(PROVIDED ENTRIES)
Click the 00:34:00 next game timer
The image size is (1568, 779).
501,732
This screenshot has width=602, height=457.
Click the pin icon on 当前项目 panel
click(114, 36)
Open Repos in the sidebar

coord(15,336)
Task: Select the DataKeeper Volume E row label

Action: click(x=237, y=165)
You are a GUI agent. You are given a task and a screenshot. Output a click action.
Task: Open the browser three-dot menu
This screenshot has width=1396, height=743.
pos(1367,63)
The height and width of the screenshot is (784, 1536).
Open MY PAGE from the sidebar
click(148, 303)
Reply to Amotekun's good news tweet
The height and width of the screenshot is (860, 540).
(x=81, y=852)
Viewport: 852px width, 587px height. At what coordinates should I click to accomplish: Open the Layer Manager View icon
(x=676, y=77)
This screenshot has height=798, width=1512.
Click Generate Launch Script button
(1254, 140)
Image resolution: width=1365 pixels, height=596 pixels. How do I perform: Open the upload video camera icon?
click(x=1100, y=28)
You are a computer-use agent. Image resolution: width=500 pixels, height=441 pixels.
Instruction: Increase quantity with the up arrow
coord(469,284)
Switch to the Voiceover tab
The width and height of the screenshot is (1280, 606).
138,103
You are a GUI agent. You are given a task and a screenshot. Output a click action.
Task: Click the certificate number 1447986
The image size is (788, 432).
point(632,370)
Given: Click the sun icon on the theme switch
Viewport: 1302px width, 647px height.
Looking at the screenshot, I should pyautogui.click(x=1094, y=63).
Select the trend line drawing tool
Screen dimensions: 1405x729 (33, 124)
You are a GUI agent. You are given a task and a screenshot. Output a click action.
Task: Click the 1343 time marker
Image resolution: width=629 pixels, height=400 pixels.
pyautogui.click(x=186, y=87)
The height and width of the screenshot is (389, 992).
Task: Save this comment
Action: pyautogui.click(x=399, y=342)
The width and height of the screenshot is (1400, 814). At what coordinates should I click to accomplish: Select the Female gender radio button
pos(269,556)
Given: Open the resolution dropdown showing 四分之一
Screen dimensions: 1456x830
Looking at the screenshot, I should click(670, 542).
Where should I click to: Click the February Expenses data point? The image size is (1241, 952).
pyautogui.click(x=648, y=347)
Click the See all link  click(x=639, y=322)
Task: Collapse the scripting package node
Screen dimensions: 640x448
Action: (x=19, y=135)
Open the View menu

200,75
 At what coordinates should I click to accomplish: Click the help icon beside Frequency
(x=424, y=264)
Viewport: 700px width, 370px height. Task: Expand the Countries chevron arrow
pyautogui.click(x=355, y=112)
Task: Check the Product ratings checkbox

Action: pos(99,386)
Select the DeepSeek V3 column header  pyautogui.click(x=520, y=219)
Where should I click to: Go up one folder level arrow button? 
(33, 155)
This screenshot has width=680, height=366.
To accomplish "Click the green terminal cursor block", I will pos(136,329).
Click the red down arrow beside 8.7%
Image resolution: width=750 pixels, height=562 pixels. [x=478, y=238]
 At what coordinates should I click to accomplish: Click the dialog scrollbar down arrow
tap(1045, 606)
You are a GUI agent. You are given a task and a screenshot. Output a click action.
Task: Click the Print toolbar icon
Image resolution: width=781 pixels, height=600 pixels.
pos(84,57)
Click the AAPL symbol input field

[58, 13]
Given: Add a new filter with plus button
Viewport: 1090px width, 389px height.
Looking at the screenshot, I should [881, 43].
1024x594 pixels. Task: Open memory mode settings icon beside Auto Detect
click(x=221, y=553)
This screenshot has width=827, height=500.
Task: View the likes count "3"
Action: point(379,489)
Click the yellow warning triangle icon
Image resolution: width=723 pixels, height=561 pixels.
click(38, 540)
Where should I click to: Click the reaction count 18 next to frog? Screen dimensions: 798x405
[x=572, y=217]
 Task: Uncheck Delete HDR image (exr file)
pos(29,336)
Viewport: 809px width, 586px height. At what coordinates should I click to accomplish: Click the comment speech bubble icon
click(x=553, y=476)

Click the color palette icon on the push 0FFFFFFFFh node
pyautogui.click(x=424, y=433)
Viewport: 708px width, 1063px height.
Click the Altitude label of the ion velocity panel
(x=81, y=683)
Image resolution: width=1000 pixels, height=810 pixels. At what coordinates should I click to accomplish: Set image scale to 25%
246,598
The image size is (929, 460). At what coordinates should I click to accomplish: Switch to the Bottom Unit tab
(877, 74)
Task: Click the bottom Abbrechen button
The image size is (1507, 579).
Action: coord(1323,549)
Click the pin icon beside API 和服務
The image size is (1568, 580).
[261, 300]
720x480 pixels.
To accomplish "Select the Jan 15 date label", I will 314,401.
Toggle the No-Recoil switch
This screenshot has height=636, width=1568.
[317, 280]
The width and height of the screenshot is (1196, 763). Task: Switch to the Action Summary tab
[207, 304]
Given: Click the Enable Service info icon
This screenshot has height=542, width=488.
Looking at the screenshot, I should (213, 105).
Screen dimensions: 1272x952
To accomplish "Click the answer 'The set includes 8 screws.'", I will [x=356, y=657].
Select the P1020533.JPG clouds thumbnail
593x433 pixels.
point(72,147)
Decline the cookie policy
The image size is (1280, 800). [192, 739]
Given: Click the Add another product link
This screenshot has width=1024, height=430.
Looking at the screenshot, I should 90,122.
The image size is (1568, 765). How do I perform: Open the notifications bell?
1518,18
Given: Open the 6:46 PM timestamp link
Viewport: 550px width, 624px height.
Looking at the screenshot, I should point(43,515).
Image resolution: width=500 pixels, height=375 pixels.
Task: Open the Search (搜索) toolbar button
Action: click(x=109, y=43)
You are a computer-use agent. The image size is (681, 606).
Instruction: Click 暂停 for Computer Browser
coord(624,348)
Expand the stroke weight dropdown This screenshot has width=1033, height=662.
(End PROVIDED ENTRIES)
■ **WHAT THIS TASK INVOLVES**: Throughout the material above, report each line holding the word "dropdown".

■ **TASK OUTPUT**:
Given: Open the resolution dropdown showing 四分之一
Expand the stroke weight dropdown This screenshot has width=1033, height=662.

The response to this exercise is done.